When you say the Shield has less recoil, are you comparing it to the M&P compacts or other manufacturers? If its compared to the M&P 9c, I wonder why your perception is that it recoils less. I thought the bore height was about the same, but with a shorter barrel, I would have imagined it would have had a miniscule increase in recoil, not the other way around.



dean25 said:


> I am in the same situation as you and have decided on the M&P 9C.
> Some of my reasoning:
> 9C can take the 10 round, 12 round or the full size 17 round clip. This makes it nice for a concealed carry or with a larger magazine it can be a nice range gun.
> Shield and 9C are actually very similar in size with the Shield being a little narrower.


I believe I have come to the same conclusion.



FloridaGuy said:


> I currently have the M&P 9C and it is a great gun. I have had no issues with being able to conceal it. The reason I choose the 9C over the shield is its magazine capacity.


I think capacity is a game changer in this. If the shield carried a little more, I think it would have been preferable, but by holding half of the compact, it doesn't seem worth it.


----------



## TOF

The triggers initial roughness can be fixed for around $35 by replacing the drop safety plunger with one from Apex Tactical. There are other items available but the plunger fixes 95% of the trigger complaints. The remaining 5% are not significant for the average shooter IMHO.


----------



## aeronaut

I did a lot of you tube watching and reviews on the m&p shield before I bought it. Sometime during last year when i was in mega sports they had a demo plastic one that they were showing me, and it just felt right. 
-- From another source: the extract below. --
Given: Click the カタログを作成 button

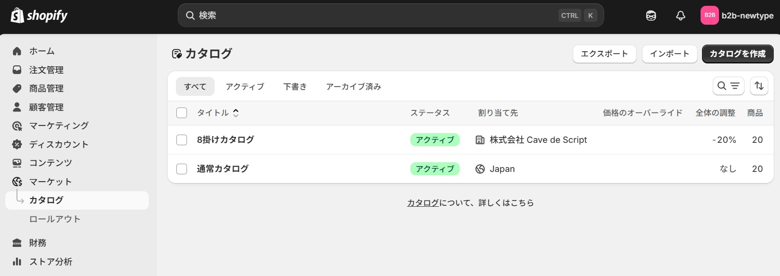Looking at the screenshot, I should pyautogui.click(x=737, y=54).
I still haven't gone to the range yet. Christmas time has been busy for me. But soon.


----------



## docsmav

M&P is Ok but trigger sloppy , Glock angle of backstrap is not right for everyone and the XDm is probably the better choice don't need to buy special ammo to fit like some glocks Pease stay away from Tarus not as good quality anymore.


----------



## Shipwreck

Ender911 said:


> When you say the Shield has less recoil, are you comparing it to the M&P compacts or other manufacturers? If its compared to the M&P 9c, I wonder why your perception is that it recoils less. I thought the bore height was about the same, but with a shorter barrel, I would have imagined it would have had a miniscule increase in recoil, not the other way around.


I am comparing it to the P99c and Glock 26... It also has less recoil than a Kahr PM9.

I've shot fullsize 9mm and 45 M&Ps - and I have always hated the stock trigger. Had zero interest in M&Ps, honestly. Tried the rental Shield as an after thought. I was hooked. Due to the different trigger, I liked it a lot more. A friend has one of the newer, fullsize M&Ps with the new trigger. To me, its better - but its still not quite the same as the trigger in the Shield. He agreed as well.

I have not shot the M&Pc, as the Shield is the only M&P I like enough to own. I was just originally stating that it has less felt recoil than many other slightly larger double stacks.


----------